As things currently stand, Americans don’t need anything else to feel despair and dread about the state of the country. But on Tuesday, KFC decided otherwise, announcing that it was getting in on the fast-food chicken-sandwich hoopla with, uh, a chicken sandwich served on not one, but two doughnuts.
Currently, the chain is testing the sandwich, along with a basket of fried chicken and doughnuts, at locations in Pittsburgh, Pennsylvania, and Norfolk and Richmond, Virginia. This harrowing news comes after the summer of chicken-sandwich mania, in which Americans collectively lost their shit after Popeyes pointed out it was serving a fried-chicken sandwich. In what can only be described as a real decline-of-civilization moment, some overworked Popeyes employees were, reportedly, physically threatened by customers enraged that the sandwich was sold out for the day. In late August, Popeyes announced the sandwich would be “sold out” at all locations; it has not yet returned to the menu.
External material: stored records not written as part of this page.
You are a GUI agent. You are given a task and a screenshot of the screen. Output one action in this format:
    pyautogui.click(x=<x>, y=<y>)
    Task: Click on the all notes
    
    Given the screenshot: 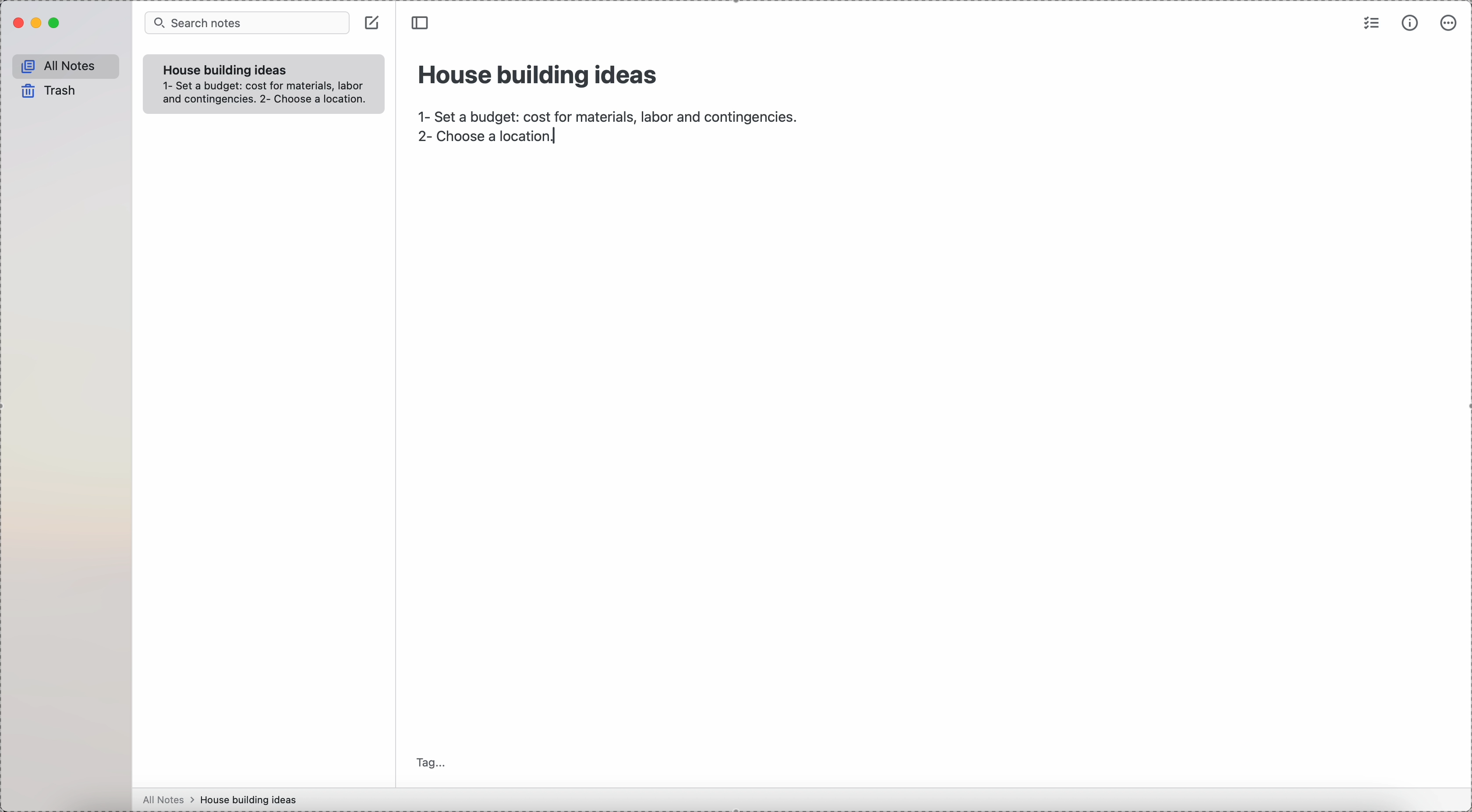 What is the action you would take?
    pyautogui.click(x=168, y=800)
    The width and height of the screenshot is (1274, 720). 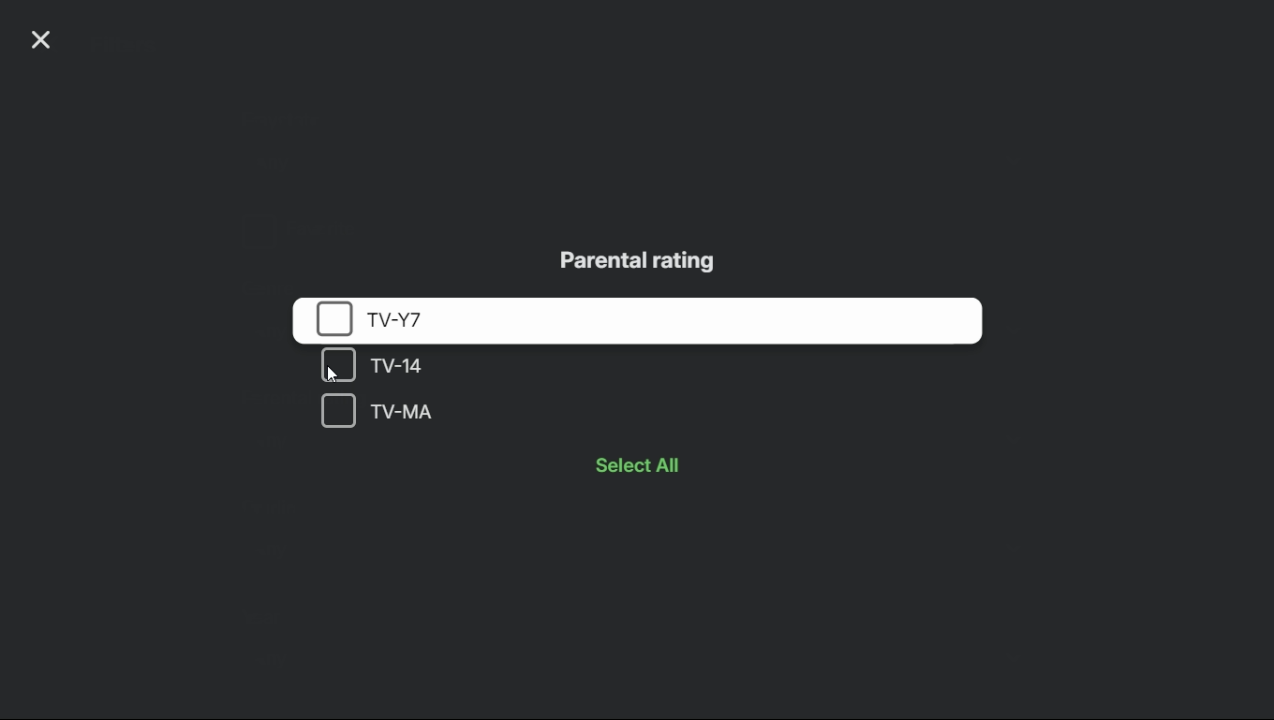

As for KFC’s chicken-doughnut monstrosity, the first question that Grub asked itself was, who would actually want to eat this? It’s the sort of food that gives you acid reflux just thinking about it. You would think that, for all the money KFC pays its mad food scientists, they’d at least think up something more original! It’s true that it’s not like KFC invented this concept — remember burgers on doughnuts? Grub tries not to also — but, still. On second thought, you do have to give it to KFC: Fried industrial chicken smashed between two stale doughnuts is maybe the best metaphor yet for Trump’s America.